De overige standpunten en verweren (over de worteling en de weigeringsgronden genoemd in artikel 13 lid 1 van het Verdrag) hoeft de rechtbank verder niet te bespreken.
Kosten
De vader en de moeder hebben over en weer verzocht om de ander te veroordelen in de (proces)kosten van deze procedure. Nu de rechtbank het verzoek van de vader tot teruggeleiding zal afwijzen, ziet de rechtbank geen aanleiding om de moeder te veroordelen tot betaling aan de vader van de door hem gemaakte kosten. De rechtbank ziet ook geen aanleiding om de vader te veroordelen in de door de moeder gemaakte werkelijke proceskosten, nu er geen sprake is van misbruik van (proces)recht door de vader. Gelet op de familierechtelijke aard van de procedure acht de rechtbank het redelijk om de proceskosten te compenseren, in die zin dat de vader en de moeder ieder hun eigen kosten dragen.

Beslissing

De rechtbank:
wijst af het verzoek tot teruggeleiding van [naam minderjarige] , geboren op [geboortedatum] 2019 te [geboorteplaats] , Italië, naar Italië;
bepaalt dat iedere partij de eigen proceskosten draagt;
wijst af het meer of anders verzochte ten aanzien van de (proces)kostenveroordeling.
Deze beschikking is gegeven door mrs. J.C. Sluymer, M.J. Alt-van Endt en T.M. Coppes, rechters, tevens kinderrechters, in samenwerking met mr. M. Verkerk als griffier, en uitgesproken ter openbare zitting van 23 maart 2021.

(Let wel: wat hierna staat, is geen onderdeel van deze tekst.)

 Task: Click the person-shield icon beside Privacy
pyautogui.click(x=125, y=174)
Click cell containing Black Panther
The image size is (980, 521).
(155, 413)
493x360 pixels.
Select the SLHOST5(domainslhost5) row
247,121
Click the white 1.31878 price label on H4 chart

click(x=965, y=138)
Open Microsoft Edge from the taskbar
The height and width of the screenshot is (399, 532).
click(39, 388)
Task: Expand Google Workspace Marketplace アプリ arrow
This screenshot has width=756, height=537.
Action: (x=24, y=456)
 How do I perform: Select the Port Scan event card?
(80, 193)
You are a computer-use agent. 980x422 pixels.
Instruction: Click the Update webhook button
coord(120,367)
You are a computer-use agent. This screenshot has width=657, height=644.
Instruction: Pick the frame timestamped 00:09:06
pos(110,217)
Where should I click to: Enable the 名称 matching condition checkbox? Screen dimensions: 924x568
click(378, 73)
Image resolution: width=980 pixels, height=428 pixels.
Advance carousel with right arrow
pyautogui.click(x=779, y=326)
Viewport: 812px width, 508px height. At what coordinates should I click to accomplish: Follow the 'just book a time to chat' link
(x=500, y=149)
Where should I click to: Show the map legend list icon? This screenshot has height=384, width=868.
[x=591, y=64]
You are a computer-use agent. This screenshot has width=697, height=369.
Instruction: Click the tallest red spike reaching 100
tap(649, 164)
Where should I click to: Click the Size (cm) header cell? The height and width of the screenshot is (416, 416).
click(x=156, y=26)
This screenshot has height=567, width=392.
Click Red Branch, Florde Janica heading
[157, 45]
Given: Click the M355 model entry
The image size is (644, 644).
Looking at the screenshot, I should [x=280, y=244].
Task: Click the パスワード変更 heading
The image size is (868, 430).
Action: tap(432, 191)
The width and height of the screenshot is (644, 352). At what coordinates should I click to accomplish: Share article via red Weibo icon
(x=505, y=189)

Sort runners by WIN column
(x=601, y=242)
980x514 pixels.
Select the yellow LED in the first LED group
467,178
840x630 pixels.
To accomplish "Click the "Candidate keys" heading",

Van deze beschikking kan -voor zover er definitief is beslist- hoger beroep worden ingesteld binnen twee weken (artikel 13 lid 7 Uitvoeringswet internationale kinderontvoering) na de dag van de uitspraak door indiening van een beroepschrift ter griffie van het Gerechtshof Den Haag. In geval van hoger beroep zal de terechtzitting bij het hof - in beginsel - plaatsvinden in de derde of vierde week na deze beslissing.